Six months of LLM progress: coding agents grew up, laptop models punched above their weight

Simon Willison’s PyCon US 2026 lightning talk frames November 2025 as an inflection point for LLMs, especially for coding. The frontier crown changed hands five times across Claude Sonnet 4.5, GPT-5.1, Gemini 3, GPT-5.1 Codex Max, and Claude Opus 4.5, but the more consequential shift was that coding agents finally crossed the threshold from often-working to reliably-working.
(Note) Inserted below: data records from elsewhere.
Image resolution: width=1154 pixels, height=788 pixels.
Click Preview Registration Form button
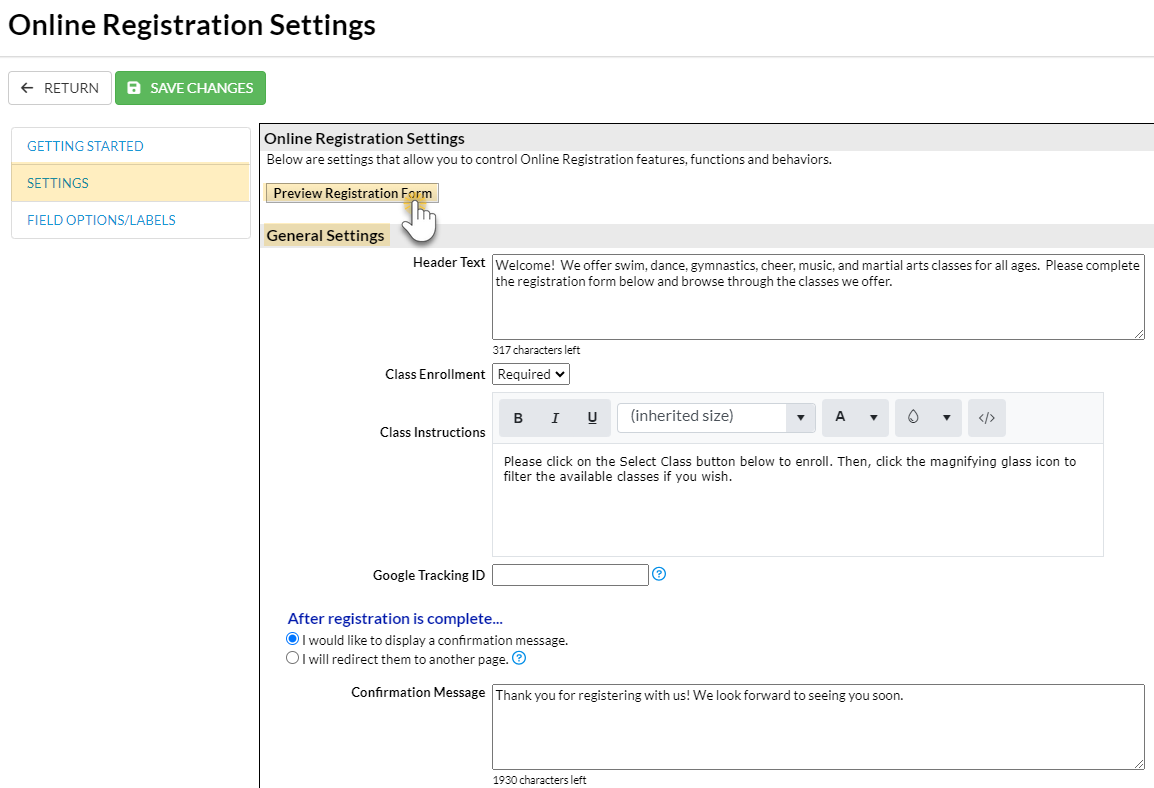(x=352, y=193)
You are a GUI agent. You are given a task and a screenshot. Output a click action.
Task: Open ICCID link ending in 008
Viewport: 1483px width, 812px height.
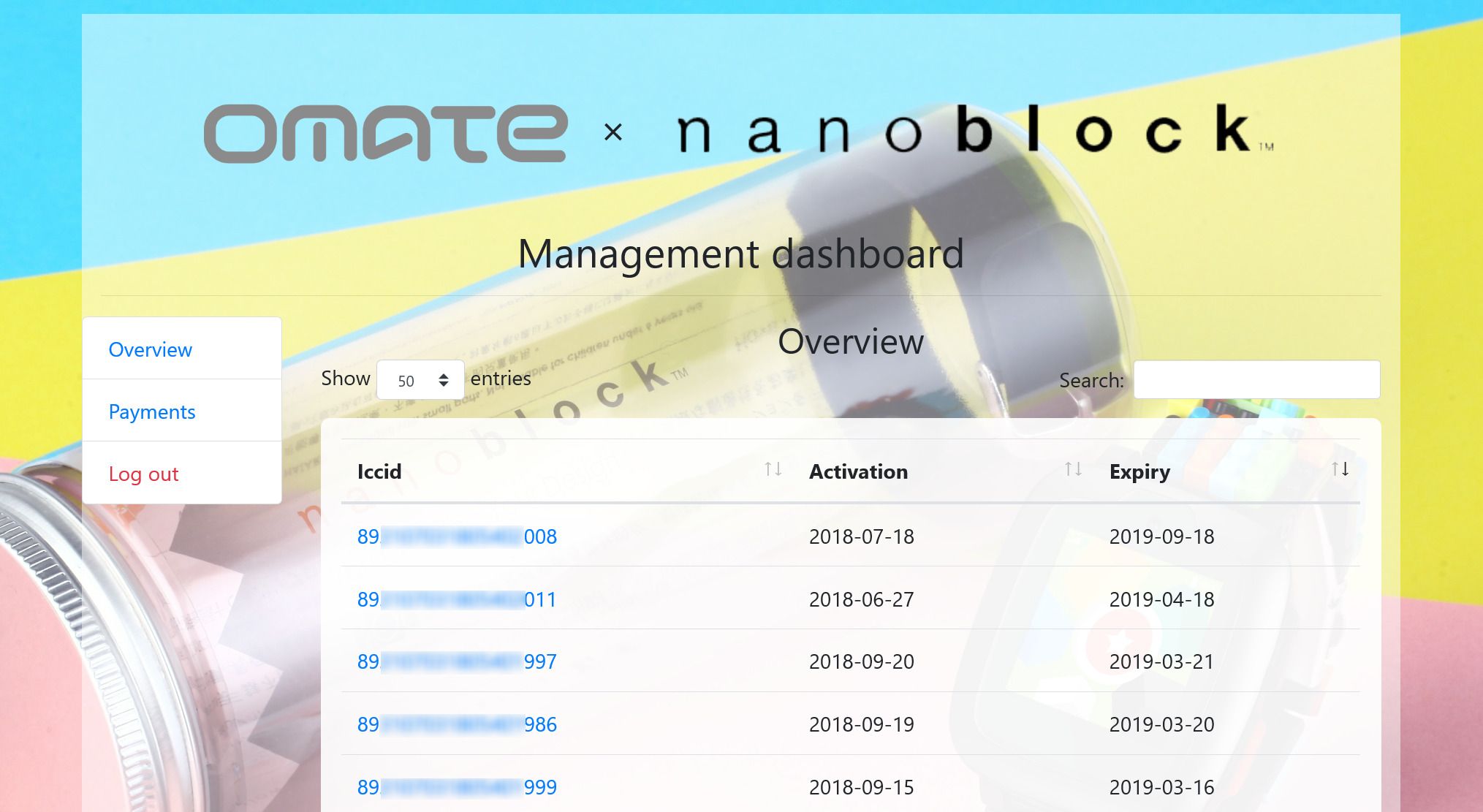click(457, 536)
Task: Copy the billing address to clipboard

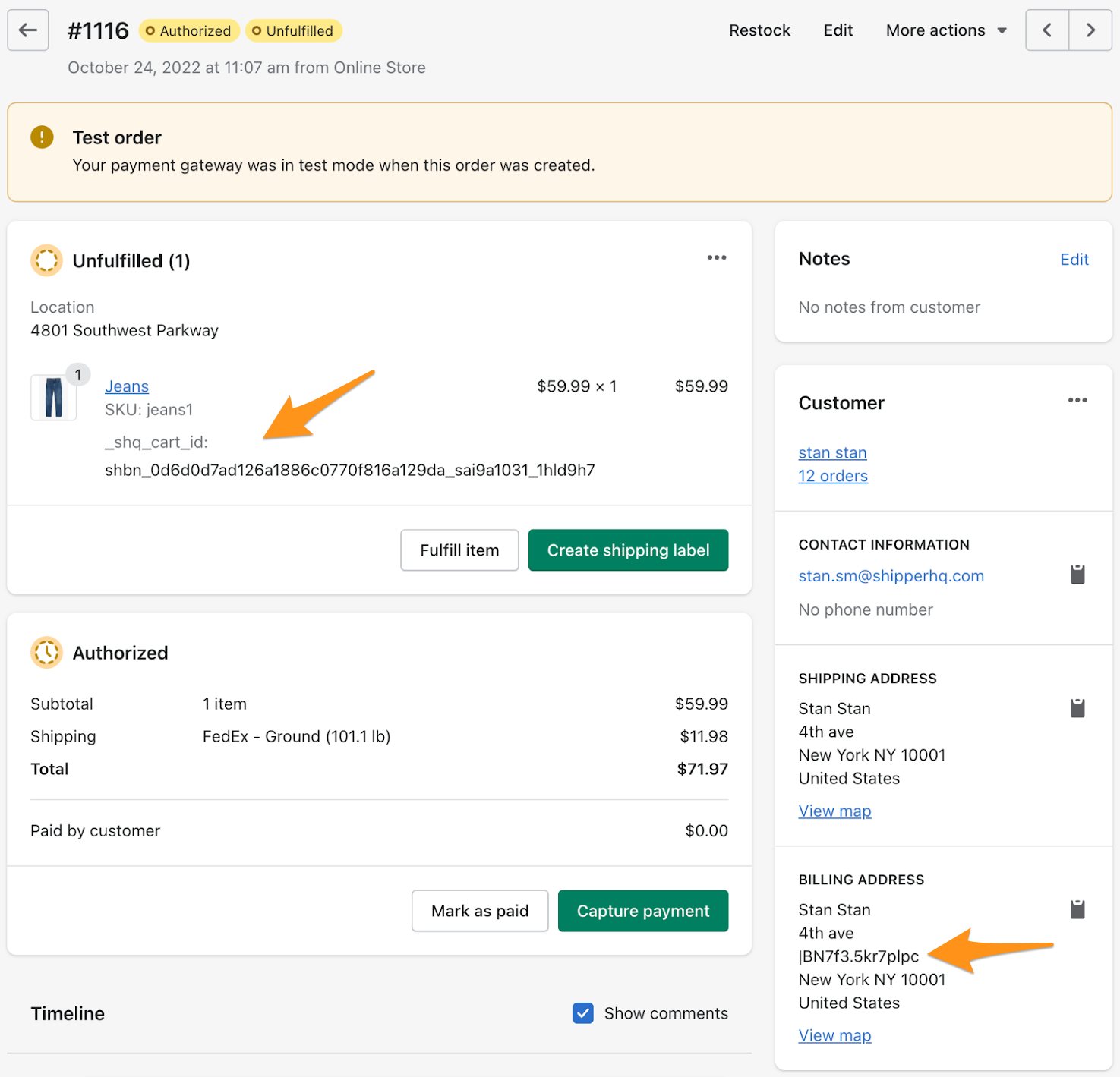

The result of OpenAI and Anthropic’s year-long investment in Reinforcement Learning from Verifiable Rewards, paired with Codex and Claude Code harnesses, made these agents usable as daily drivers rather than novelty toys.

The holiday window that followed produced a wave of over-ambitious experiments, including Willison’s own retired projects like a JavaScript-in-Python port. February brought the breakout of OpenClaw, a personal AI assistant whose category — dubbed “Claws” — drove a run on Mac Minis as people sought local hardware to host them. Willison nods to the obvious risk metaphor: powerful, semi-autonomous assistants are fine until something breaks the guardrails.

The second major theme is the rapid closing of the gap between frontier models and what runs locally. Gemini 3.1 Pro and Google’s animated multi-animal demos suggest the labs are now optimizing for whimsical generative tasks, while open-weight entrants like GLM-5.1 and a 20.9GB Qwen3.6-35B-A3B variant produced laptop-grade output that, by Willison’s pelican benchmark, rivals or beats much larger hosted models — strong enough that he concedes the benchmark itself is approaching obsolescence.